Not in the clamor of the crowded street, not in the shouts and plaudits of the throng, but in ourselves, are triumph and defeat.--Henry Wadsworth Longfellow

REDIRECT ALERT! (Scroll down past this mess if you're trying to read an archived post. Thanks. No, really, thanks.)

Due to my inability to control my temper and complacently accept continued silliness with not-quite-as-reliable-as-it-ought-to-be Blogger/Blogspot, your beloved Possumblog will now waddle across the Information Dirt Road and park its prehensile tail at http://possumblog.mu.nu.

This site will remain in place as a backup in case Munuvia gets hit by a bus or something, but I don't think they have as much trouble with this as some places do. ::cough::blogspot::cough:: So click here and adjust your links. I apologize for the inconvenience, but it's one of those things.

Thursday, December 04, 2003


Robert Novak's column today jumps on the fading phenomenon of the recent Reagan movie/hatchet job and its not-too-subtle secondary target of opportunity, George Bush. Novak's opinions pretty much cover what you would expect, but the most interesting part of the whole article is the last two paragraphs, speaking about the source of the screenplay:
[...] A better source would have been Reagan: A Life in Letters, a remarkable book published this year containing 834 pages of mostly handwritten letters by Ronald Wilson Reagan.

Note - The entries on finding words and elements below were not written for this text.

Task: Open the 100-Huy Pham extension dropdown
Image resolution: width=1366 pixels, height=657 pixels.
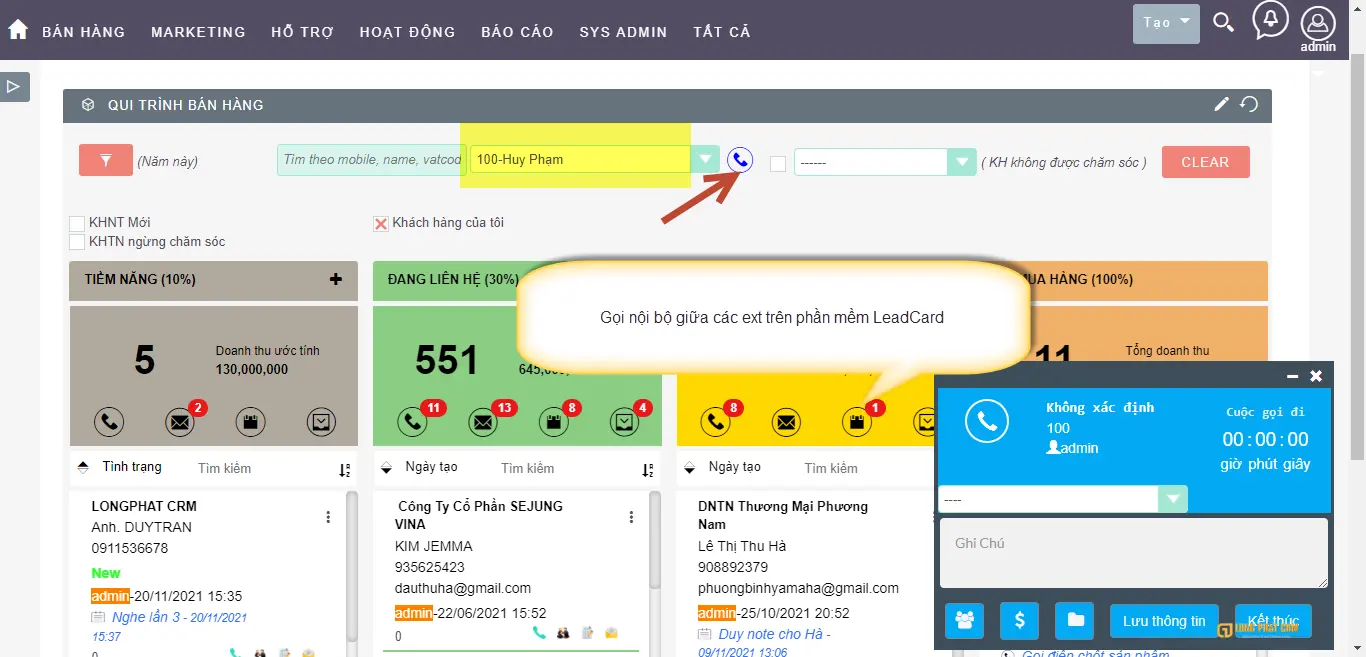Action: click(x=706, y=158)
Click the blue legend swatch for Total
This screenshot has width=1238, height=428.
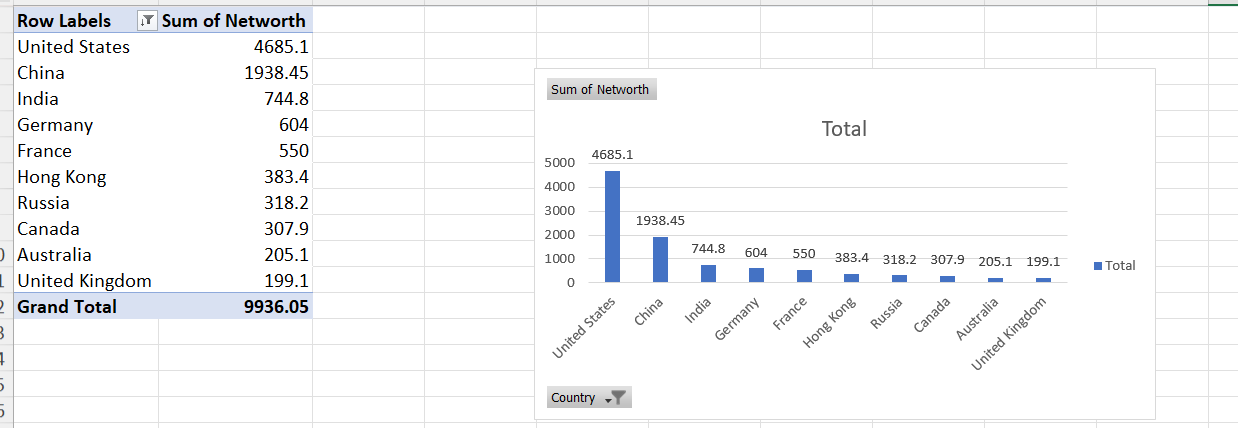1098,266
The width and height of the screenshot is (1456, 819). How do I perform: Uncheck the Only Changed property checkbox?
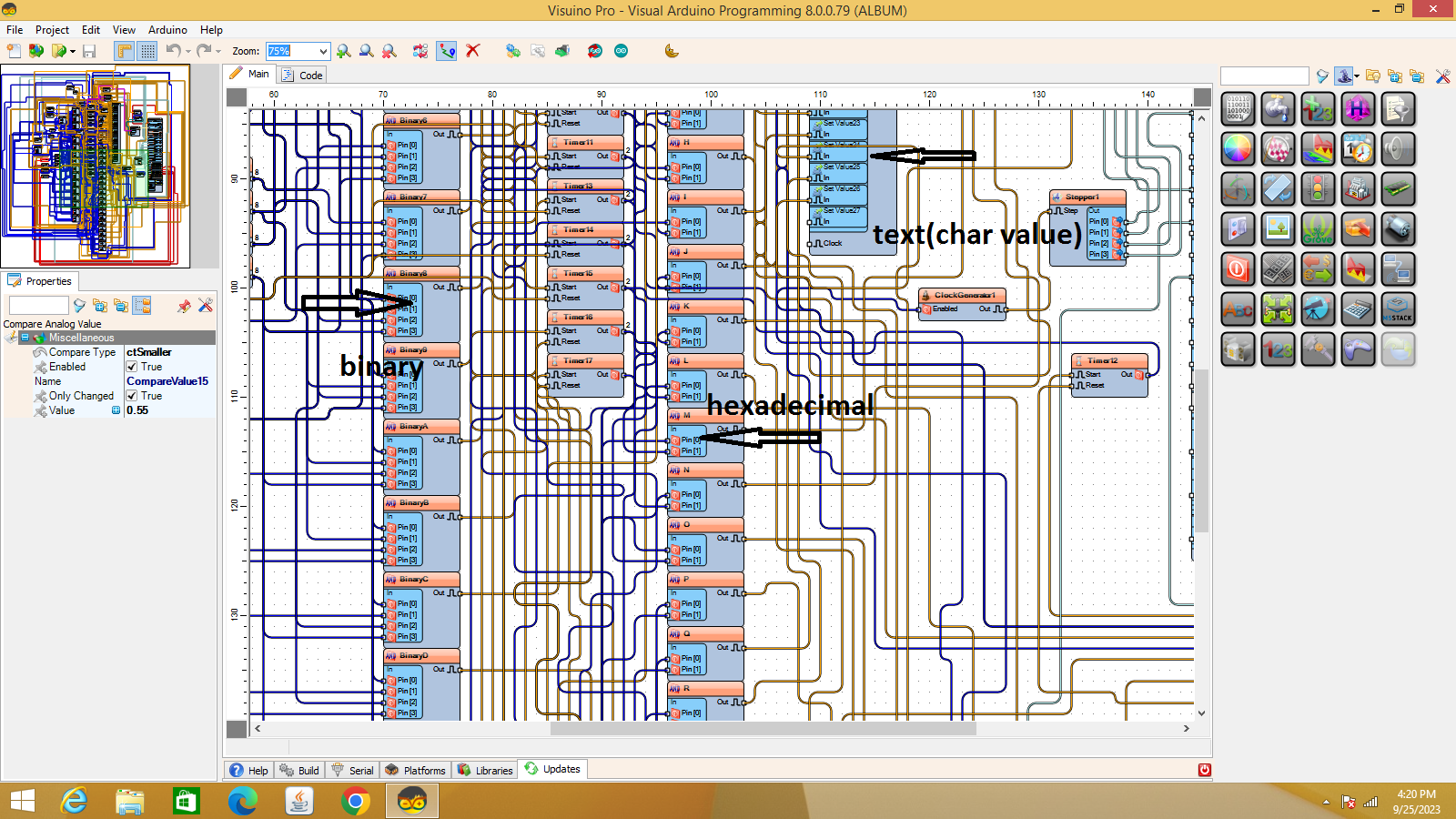[132, 396]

It reveals a literate and intelligent man who bears no resemblance to the fool portrayed in ''The Reagans.''

The book recently fell into the hands of one of the leading operatives in Democrat Howard Dean's campaign for president. ''I had always had a low opinion of Reagan's intelligence,'' he told me, ''until this book changed my mind.'' He would be advised to wonder whether his contempt for George W. Bush is as ill-considered as it formerly was against Reagan.
Exactly. Sadly, though, the attitude of the "leading operative" seems to be all too common among people who think so highly of their own intelligence.

The whole Chimpy-the-Idiot line of "thought" (just like its Bedtime for Bonzo -Bozo predecessor) is far beyond tiresome--it's unproductive and philosophically lazy and NOT the way to win an election.